▶ **The request**
Write out the records from the line with "The image size is (1080, 743)." to the line with "Action: coord(250,453)", replacing "selector" with "dropdown" and leaving everything else unchanged.

▶ **Available records**
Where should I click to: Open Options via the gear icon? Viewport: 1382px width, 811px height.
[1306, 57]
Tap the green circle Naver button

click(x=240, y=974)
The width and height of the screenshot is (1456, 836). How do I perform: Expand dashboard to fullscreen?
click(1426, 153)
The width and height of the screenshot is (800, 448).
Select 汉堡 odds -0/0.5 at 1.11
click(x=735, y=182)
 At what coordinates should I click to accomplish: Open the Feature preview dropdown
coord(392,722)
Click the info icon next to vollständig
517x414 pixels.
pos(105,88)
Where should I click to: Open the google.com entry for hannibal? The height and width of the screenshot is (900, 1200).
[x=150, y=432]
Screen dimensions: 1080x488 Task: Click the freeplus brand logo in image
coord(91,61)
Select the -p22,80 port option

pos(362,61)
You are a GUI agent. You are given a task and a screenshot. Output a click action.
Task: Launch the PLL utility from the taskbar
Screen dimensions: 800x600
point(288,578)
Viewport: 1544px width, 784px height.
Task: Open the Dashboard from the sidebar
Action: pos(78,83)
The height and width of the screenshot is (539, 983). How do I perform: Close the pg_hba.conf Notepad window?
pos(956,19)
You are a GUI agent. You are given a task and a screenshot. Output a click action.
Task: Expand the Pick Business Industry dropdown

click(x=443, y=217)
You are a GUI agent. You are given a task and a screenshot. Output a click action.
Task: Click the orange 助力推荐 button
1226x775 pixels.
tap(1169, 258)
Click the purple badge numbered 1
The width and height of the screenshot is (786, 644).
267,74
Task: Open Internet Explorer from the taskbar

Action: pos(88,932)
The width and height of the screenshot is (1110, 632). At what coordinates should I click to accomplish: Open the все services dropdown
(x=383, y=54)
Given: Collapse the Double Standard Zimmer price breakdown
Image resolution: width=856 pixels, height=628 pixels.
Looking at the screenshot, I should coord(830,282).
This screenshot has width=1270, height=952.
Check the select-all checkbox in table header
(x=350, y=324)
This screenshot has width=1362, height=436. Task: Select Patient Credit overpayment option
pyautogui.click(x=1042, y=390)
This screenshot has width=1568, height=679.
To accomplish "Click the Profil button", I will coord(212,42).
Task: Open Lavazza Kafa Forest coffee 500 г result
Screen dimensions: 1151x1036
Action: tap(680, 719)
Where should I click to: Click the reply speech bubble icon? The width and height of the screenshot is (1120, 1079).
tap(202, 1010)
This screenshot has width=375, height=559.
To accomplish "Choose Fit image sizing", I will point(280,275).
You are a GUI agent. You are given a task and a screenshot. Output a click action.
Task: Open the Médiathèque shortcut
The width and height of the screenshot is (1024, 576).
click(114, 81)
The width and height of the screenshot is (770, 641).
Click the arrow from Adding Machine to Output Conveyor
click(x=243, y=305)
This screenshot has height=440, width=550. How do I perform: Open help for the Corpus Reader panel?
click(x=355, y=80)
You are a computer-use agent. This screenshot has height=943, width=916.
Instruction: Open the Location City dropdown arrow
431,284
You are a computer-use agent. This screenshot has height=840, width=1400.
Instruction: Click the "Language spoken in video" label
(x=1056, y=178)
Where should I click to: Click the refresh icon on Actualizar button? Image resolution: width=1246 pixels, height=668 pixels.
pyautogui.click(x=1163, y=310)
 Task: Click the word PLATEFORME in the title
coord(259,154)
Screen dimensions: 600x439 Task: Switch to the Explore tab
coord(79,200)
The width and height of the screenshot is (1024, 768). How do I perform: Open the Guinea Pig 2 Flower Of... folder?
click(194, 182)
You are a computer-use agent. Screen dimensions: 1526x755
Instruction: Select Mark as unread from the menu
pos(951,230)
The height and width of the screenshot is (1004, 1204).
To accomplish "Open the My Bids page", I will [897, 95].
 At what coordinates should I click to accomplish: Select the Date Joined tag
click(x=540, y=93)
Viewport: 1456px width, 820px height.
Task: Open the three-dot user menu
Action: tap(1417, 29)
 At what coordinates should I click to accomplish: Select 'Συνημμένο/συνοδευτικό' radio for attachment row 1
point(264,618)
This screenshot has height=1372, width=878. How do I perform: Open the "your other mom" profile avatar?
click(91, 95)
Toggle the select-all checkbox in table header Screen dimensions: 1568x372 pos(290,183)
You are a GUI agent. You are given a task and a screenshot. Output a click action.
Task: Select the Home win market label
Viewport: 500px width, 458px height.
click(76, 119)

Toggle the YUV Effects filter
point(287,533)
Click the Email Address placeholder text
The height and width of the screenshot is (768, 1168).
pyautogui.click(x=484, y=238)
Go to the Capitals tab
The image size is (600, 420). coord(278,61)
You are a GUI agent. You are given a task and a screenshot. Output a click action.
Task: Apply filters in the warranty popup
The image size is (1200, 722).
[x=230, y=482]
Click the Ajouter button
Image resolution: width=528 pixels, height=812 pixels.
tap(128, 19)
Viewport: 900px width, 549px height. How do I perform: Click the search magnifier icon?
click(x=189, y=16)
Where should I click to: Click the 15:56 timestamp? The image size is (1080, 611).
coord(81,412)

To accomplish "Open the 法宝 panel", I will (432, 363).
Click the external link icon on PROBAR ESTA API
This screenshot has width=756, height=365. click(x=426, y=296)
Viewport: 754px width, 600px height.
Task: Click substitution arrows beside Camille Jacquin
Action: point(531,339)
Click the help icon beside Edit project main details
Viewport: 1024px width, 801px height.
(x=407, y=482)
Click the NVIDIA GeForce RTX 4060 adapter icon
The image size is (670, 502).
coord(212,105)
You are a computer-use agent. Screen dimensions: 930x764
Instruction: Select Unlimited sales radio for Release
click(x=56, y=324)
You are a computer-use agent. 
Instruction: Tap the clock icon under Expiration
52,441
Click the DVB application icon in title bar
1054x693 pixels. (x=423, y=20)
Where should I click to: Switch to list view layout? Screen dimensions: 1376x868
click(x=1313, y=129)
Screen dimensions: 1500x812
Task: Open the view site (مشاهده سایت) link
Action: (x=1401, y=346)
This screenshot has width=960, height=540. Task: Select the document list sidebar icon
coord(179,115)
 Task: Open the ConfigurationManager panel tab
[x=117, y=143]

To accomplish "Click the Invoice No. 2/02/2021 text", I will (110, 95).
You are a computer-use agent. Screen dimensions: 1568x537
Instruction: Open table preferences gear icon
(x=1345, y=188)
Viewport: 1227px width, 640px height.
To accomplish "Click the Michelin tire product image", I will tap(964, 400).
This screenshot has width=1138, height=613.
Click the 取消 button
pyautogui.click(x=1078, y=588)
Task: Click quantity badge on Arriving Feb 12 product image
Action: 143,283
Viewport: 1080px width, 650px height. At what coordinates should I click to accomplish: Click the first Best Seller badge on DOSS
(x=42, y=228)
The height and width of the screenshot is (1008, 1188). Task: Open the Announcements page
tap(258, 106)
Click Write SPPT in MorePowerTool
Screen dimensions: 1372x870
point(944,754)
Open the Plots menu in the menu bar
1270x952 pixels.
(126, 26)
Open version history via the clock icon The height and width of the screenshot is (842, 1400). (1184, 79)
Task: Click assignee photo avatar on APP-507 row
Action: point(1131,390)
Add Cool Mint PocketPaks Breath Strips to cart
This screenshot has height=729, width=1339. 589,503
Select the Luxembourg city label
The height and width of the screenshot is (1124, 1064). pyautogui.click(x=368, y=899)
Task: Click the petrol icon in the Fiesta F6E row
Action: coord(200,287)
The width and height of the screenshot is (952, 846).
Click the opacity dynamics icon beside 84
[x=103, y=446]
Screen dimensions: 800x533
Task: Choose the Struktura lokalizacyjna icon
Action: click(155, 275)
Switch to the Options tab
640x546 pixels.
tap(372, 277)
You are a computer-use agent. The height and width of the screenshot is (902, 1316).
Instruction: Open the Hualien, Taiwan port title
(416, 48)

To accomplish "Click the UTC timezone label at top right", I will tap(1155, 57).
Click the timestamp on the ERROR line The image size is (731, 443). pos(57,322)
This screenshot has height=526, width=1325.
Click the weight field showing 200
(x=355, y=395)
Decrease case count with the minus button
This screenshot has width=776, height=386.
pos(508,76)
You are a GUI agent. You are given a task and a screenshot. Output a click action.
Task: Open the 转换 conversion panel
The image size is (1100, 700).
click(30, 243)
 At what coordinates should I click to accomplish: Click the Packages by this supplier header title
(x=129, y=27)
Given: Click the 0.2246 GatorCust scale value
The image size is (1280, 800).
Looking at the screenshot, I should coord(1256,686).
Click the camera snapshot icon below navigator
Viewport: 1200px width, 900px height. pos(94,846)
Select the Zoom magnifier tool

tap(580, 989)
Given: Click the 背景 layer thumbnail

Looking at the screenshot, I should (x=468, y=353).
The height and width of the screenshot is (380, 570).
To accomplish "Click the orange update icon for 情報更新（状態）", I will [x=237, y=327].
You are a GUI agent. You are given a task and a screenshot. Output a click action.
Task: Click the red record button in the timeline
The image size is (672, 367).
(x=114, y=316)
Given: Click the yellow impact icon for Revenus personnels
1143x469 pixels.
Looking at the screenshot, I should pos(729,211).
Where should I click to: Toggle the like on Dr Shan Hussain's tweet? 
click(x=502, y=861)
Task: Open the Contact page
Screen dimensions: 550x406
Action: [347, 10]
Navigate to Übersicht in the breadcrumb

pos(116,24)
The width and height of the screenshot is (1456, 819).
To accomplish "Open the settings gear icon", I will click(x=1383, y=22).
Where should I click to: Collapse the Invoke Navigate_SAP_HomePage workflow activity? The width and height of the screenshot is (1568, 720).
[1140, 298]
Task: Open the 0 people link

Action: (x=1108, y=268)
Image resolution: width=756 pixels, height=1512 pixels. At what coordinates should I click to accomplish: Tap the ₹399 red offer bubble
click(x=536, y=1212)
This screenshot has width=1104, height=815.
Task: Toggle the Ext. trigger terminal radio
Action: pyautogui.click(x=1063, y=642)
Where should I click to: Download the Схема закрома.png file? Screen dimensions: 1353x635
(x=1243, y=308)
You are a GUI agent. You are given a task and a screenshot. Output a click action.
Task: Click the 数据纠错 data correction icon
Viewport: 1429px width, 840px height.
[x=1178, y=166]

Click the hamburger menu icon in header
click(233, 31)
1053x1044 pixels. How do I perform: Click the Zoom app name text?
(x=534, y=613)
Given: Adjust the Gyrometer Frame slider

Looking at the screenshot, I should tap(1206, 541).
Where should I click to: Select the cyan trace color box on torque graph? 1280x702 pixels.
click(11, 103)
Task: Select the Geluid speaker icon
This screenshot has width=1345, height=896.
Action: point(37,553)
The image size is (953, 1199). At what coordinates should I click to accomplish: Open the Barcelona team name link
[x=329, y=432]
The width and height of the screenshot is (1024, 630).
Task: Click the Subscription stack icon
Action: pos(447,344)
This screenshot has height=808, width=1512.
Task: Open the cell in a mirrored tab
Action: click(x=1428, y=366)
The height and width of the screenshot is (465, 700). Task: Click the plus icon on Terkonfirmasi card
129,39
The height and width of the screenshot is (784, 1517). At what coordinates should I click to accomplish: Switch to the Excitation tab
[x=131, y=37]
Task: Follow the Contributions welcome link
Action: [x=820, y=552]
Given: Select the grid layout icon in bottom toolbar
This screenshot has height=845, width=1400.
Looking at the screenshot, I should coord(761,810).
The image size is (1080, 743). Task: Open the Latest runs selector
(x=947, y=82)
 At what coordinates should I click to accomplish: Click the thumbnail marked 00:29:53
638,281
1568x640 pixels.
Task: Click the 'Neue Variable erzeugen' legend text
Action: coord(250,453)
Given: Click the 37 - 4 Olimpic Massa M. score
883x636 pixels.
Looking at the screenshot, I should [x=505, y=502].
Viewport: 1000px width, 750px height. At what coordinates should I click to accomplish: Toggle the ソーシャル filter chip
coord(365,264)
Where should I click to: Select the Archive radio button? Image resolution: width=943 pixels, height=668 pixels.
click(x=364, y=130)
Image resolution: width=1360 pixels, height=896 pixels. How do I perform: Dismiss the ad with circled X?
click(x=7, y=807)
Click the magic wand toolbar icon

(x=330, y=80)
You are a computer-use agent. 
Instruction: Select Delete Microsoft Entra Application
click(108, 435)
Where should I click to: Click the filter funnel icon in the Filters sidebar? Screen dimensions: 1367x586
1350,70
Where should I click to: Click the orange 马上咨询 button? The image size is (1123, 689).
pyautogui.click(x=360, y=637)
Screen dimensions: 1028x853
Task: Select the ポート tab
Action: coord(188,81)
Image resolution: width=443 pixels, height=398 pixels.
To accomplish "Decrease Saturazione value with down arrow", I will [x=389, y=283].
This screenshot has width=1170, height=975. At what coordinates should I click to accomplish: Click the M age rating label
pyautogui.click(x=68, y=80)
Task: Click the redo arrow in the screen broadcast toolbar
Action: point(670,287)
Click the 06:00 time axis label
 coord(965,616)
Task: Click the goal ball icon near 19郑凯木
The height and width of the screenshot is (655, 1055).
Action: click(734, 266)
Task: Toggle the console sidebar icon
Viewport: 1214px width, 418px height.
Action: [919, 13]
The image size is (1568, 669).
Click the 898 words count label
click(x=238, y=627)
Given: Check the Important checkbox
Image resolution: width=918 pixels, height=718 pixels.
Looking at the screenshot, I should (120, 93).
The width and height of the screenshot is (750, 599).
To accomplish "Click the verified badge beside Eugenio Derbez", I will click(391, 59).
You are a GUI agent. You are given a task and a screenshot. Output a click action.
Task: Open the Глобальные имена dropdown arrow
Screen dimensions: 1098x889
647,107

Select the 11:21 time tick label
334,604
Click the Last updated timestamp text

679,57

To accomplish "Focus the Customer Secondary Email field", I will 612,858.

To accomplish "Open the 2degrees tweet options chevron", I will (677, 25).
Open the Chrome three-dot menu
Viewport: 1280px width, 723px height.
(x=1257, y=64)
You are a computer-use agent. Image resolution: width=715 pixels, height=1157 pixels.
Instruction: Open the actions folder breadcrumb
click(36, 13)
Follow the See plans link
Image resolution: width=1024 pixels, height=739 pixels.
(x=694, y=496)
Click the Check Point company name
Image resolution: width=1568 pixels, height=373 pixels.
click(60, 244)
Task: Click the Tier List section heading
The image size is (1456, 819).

▶ **Correct response**
The image size is (1080, 743). Task: Open the Latest runs dropdown
(x=947, y=82)
 At what coordinates should I click to accomplish: Click the thumbnail marked 00:29:53
638,281
1568x640 pixels.
Task: Click the 'Neue Variable erzeugen' legend text
Action: coord(250,453)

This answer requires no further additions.